J’ai délaissé les humains pour ne rester plus qu’avec mes chiffres. C’était mon quotidien, je ne me posais pas de question. Voir mes congénères me paraissait trop futile, trop risqué. Trop dangereux. Et puis un jour, j’ai oublié qui j’étais, j’ai oublié jusqu’à mon nom. Ça n’avait pas d’importance, puisque j’avais mes nombres.
Ils étaient mon univers.
Plus je jouais, plus les règles du jeu devenaient complexes. Mais j’aimais tellement vivre avec eux, que je n’y ai pas pris garde.
Et un jour, j’ai perdu le contrôle.
Ils ont débordé de ma feuille pour s’étaler sur la table, sous le tapis, au plafond. Les huits se moquaient des zéros devenus trop gros, les uns se serraient dans la boîte de spaghettis, les six faisaient le poirier sous les regards admiratifs des neufs.
C’est le désordre.
Je ne maîtrise plus rien. Et c’est là, dans ce chaos immense, que j’ai compris. Je n’avais jamais vraiment contrôlé ma vie.
Depuis le début, la partie est déjà perdue.
J'ai l'honneur de poster le premier commentaire sur ce très joli texte !
Déjà félicitations car tu nous mènes tout du long dans une réflexion simple mais bien structurée (malgré une originalité indéniable). J'aime bien comment tu utilises les nombres comme une valeur représentant l'ordre, la notion de contrôle. C'est très juste et la fin n'en est que plus percutante.

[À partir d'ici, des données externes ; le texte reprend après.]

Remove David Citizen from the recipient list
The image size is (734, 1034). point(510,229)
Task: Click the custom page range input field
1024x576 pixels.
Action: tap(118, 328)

Petite piste d'amélioration : à la place d'utiliser systématiquement l'imparfait, envisage de parsemer quelques présents de narration dans ton texte. Ça te permet de donner un tout autre sens à ta phrase, lui donner une valeur de généralité notamment.
Exemple 1 :
« Au début, je les trouvais utiles. Je les assemblais, je les séparais, ils étaient à ma merci. Je jouais avec eux comme d’autres jouaient à la poupée. Ils étaient mes amis, toujours fidèles. Toujours là, toujours eux-mêmes. Eux ne [changent] jamais, dans ce monde qui [tourbillonne] trop vite. »
=> Comprends-tu la différence/nuance de signification ? Tu gardes ta narration à l'imparfait et tu ajoutes quelques présents de narration pour changer radicalement le sens de ton paragraphe.
Exemple 2 :
« Depuis le début, la partie était déjà perdue. » => « Depuis le début, la partie est déjà perdue. »

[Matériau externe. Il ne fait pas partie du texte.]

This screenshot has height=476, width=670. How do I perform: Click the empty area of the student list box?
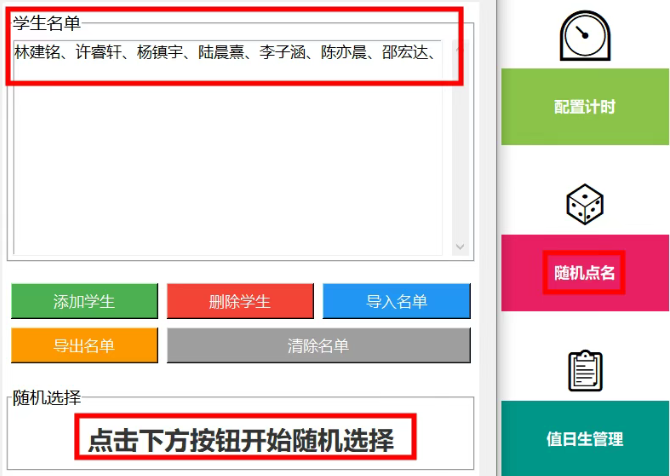(x=230, y=160)
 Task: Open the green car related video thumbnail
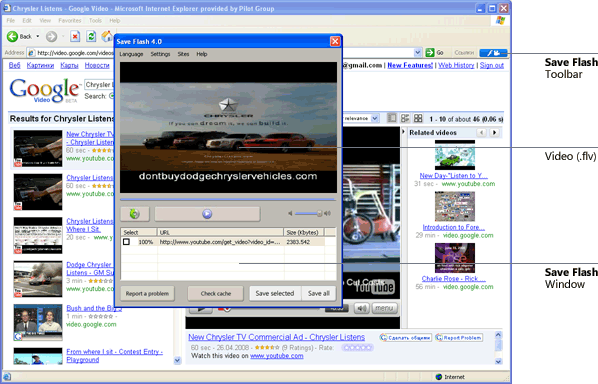455,155
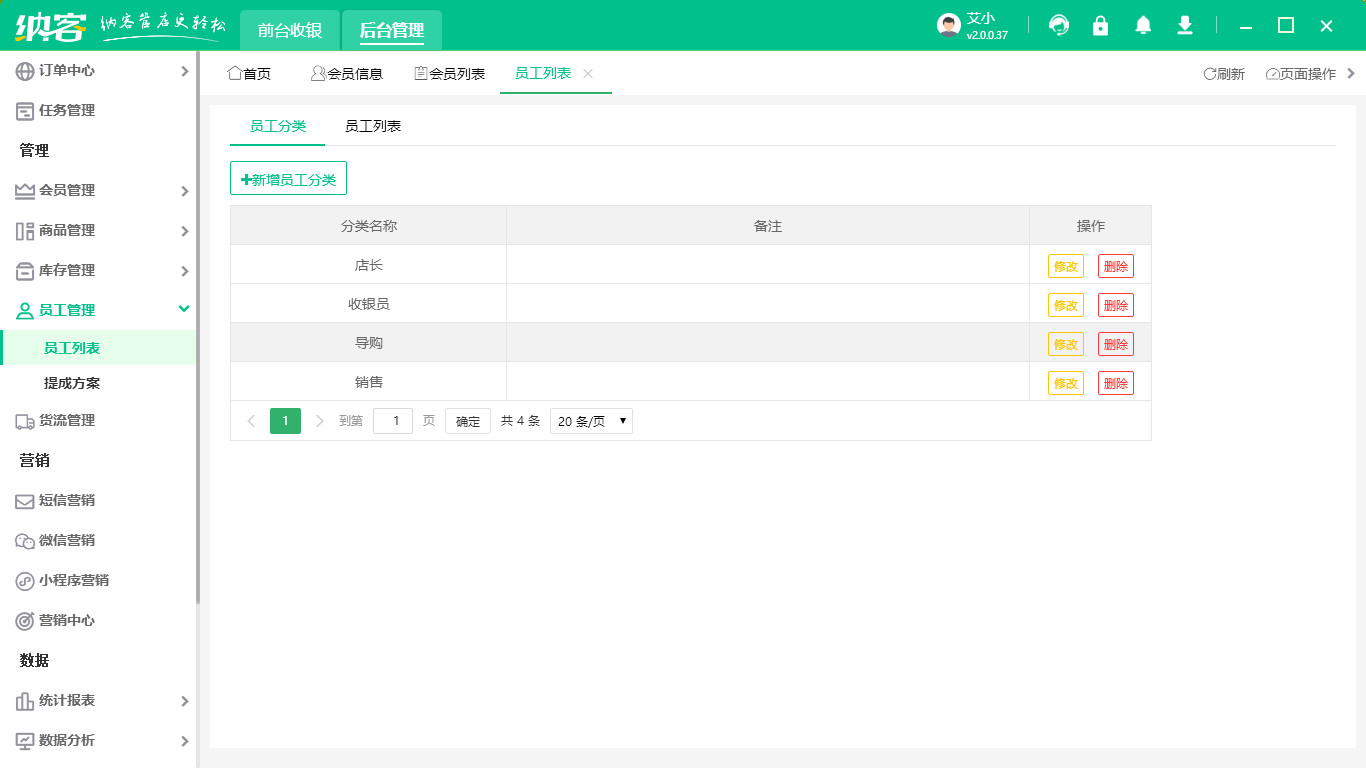The width and height of the screenshot is (1366, 768).
Task: Switch to the inner 员工列表 sub-tab
Action: tap(373, 126)
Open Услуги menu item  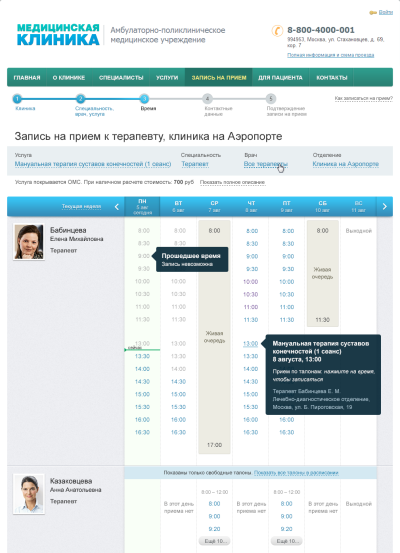tap(167, 78)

À toi de voir ce que tu préfères mais je trouve qu'ajouter ce présent de narration ajoute un impact d'autant plus fort à la lecture.
Just for you (une explication de ce temps) : « https://www.kartable.fr/ressources/francais/cours/les-valeurs-du-present-de-lindicatif/15837 »
Voilà voilà, c'est toujours un plaisir de te lire et j'espère que ça t'aidera !
À une prochaine,
Philippe :)
Déjà, désolée pour ma réponse un peu tardive ':D La vie va bien trop vite, parfois !
Un immense merci pour ton retour super constructif !
Tu as entièrement raison, pour ces présents de narration. On les a vus à l'école, encore, et encore... Mais je devrais plus les utiliser dans mes textes, de manière générale, je pense =)
J'ai changé, ainsi qu'à un ou deux autres endroits.
À la prochaine, j'espère <3
A.
Ça passe vraiment pas mal comme tu as fait. Tu as raison on nous en parle à l'école et au final on ne l'utilise que très peu... peut-être aussi parce que c'est moins naturel à utiliser ? Il m'a fallu un peu de temps pour y venir personnellement mais c'est pour ça que j'aime d'autant plus le suggérer aux autres écrivains en herbe.